What is Required Under ADA?
- Making existing facilities readily accessible to and usable by persons with disabilities
- Job restructuring, modifying work schedules, or reassignment to a vacant position
- Acquiring or modifying equipment or devices, adjusting or modifying examinations, training materials, or policies, and providing qualified readers/ interpreters
- A "Qualified Individual" is a person who satisfies the requisite skills, experience, education, and other job-related requirements of the position and who can perform the essential functions of the position, with or without reasonable accommodation.
- A person is “substantially” limited in performing a major life activity if they are unable to perform the activity; or they are significantly restricted in the condition, manner or duration that they can perform one or more major life activity as compared to the average person in the population.

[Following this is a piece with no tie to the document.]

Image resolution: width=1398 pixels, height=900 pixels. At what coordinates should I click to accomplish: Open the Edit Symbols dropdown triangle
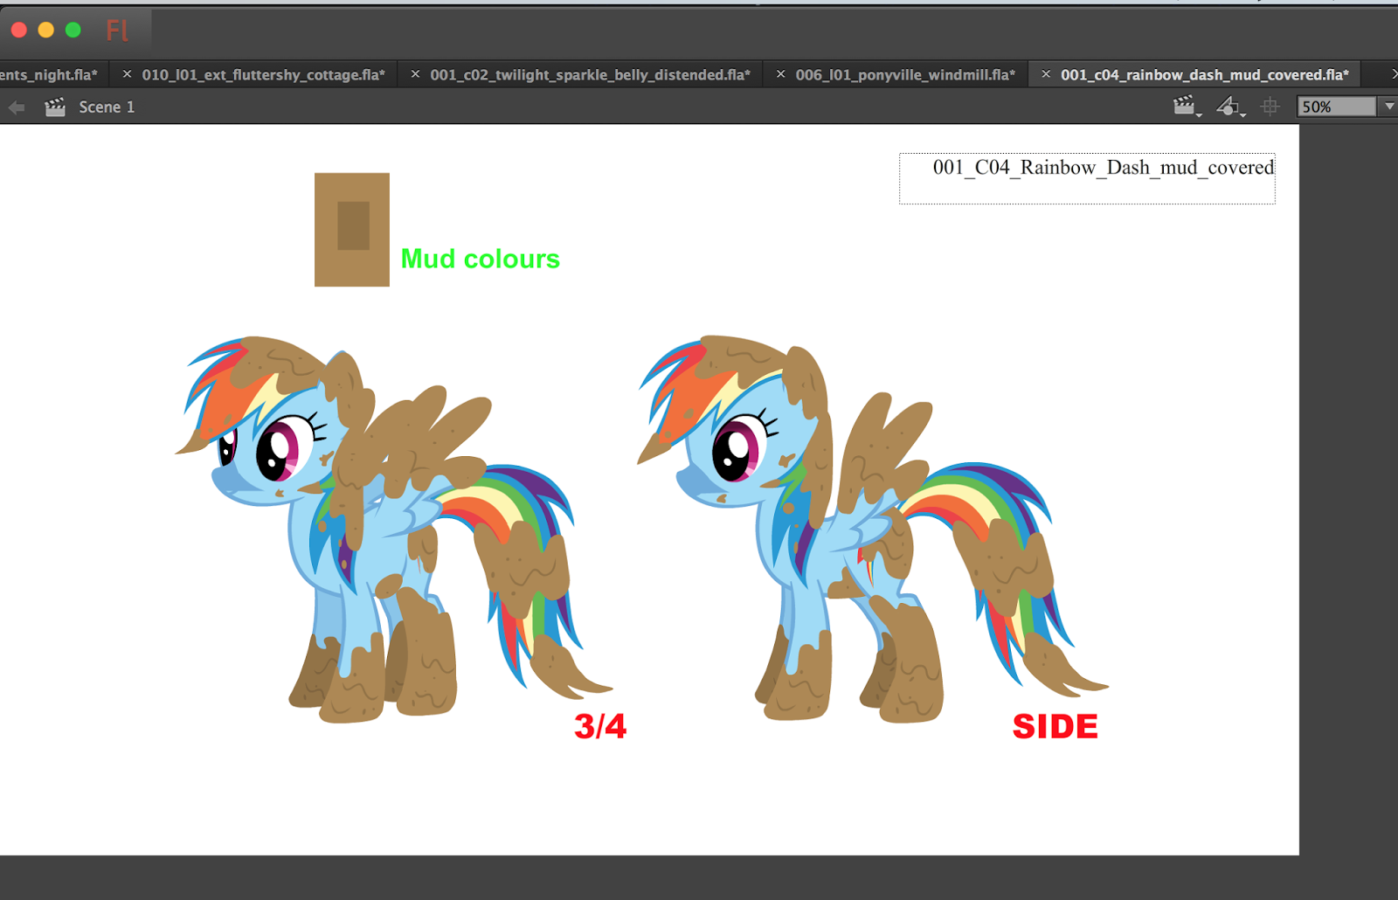1242,114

- “Disability” is established under the ADA:
- Case by case
- There is no “list” of disabilities
- A determination of a disability cannot be made based upon the diagnosis of the condition or the type of impairment
- The determination that a disability exists is based upon the affect it has on the life of the individual
- It is not based on other definitions of disability such as the VA or Social Security definitions
What You Can Not Ask Applicants
Employers may not ask job applicants about the existence, nature, or severity of a disability, directly or indirectly.
What You Can Ask Applicants
Employers may ask about applicant's ability to perform specific job functions and how they would complete a task. Example: you may state the physical requirements of a job (lifting a certain amount of weight, or climbing ladders), and ask if the applicant can satisfy these requirements.
Employers may ask about an applicant's non-medical qualifications and skills, such as the applicant's education, work history, and required certifications/licenses.
Employers may ask applicants to describe or demonstrate how they would perform job tasks.
A job offer may be conditioned on the results of a medical examination, if the examination is required for all employees entering in similar jobs.
Medical examinations are job related and consistent with the employer's business needs.
Declining to Provide Accommodations
The Human Resource Office may decline to provide an accommodation if such accommodation is an "undue hardship" or "direct threat".
If an employee feels that an accommodation has been declined inappropriately, they have the right to file a complaint with the Equal Opportunity & Title IX Office (507-389-2986).